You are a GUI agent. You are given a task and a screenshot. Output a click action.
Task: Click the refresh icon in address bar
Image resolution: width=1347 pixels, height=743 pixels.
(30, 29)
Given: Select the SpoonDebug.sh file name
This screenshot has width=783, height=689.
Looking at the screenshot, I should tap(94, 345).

==

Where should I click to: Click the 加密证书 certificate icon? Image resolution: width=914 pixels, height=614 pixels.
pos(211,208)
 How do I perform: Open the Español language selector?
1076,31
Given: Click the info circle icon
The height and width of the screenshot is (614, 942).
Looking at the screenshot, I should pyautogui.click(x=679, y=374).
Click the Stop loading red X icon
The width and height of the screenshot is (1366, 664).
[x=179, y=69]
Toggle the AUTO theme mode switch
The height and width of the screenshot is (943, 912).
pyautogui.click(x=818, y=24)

ABOUT THIS EXERCISE: All that should be written out is the stretch of lines above between the one holding "You are a GUI" and the one holding "Given: Select the SpoonDebug.sh file name", inclusive, exactly as given.

SOLUTION TO THIS PROBLEM:
You are a GUI agent. You are given a task and a screenshot. Output a click action.
Task: Click the refresh icon in address bar
Image resolution: width=1347 pixels, height=743 pixels.
(30, 29)
Given: Select the SpoonDebug.sh file name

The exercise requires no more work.